A propósito de la segunda lectura del domingo 24 de noviembre:
Hermanos: Damos gracias a Dios Padre, que nos ha hecho capaces de compartir la herencia del pueblo santo en la luz. Él nos ha sacado del dominio de las tinieblas, y nos ha trasladado al reino de su Hijo querido, por cuya sangre hemos recibido la redención, el perdón de los pecados. Él es imagen de Dios invisible, primogénito de toda criatura; porque por medio de él fueron creadas todas las cosas: celestes y terrestres, visibles e invisibles, Tronos, Dominaciones, Principados, Potestades; todo fue creado por él y para él. Él es anterior a todo, y todo se mantiene en él. Él es también la cabeza del cuerpo: de la Iglesia. Él es el principio, el primogénito de entre los muertos, y así es el primero en todo. Porque en él quiso Dios que residiera toda la plenitud. Y por él quiso reconciliar consigo todos los seres: los del cielo y los de la tierra, haciendo la paz por la sangre de su cruz. COLOSENSES 1,12 20
Y el Papa Francisco comenta...
«Nuestra carne llagada es “puerta” para la manifestación de Dios. Simplemente hay que reconocerla como tal y “dejar lugar”, con la oración, a la manifestación de la fuerza. Nuestro límite, nuestra indigencia, puede ser convertido –por medio de la oración- en cruz. Este es el meollo de la lógica paulina... Todo es lo mismo. Lo malo está cuando un hombre o mujer se fija sólo en los impedimentos externos: entonces no ora, se queja. Entonces deja de ser servidor del evangelio, se transforma en víctima. Se canoniza a sí mismo.

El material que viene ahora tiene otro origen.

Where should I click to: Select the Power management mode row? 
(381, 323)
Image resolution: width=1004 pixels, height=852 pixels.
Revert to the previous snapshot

Y allí queda borrado todo límite: se aprende a disimular el límite con el incienso de la propia canonización. La víctima no es Cristo, soy yo. Es el comienzo de toda blasfemia... y la blasfemia es el más alto grado de antioración.... No hay términos medios en la experiencia del límite y la indigencia: o se ora o se blasfema. Y una carne acostumbrada a la blasfemia, que no sabe del pedir auxilio para su propia llaga y pecado, es una carne incapaz de auxiliar la llaga ajena... Nunca será prójimo más que de sí mismo. Incluso si consagra su vida a Dios, lo hará para proteger esa projimidad consigo mismo, profundo egoísmo, que lo defiende de todo éxodo, de todo extrañamiento, de toda llaga, de toda indigencia, de todo límite. Es la asepsia del fariseo: ni virus ni vitamina»
Fuente: Papa Francisco, Mente abierta, corazón caliente, Publicaciones Claretianas, Madrid 2013, págs, 194-195.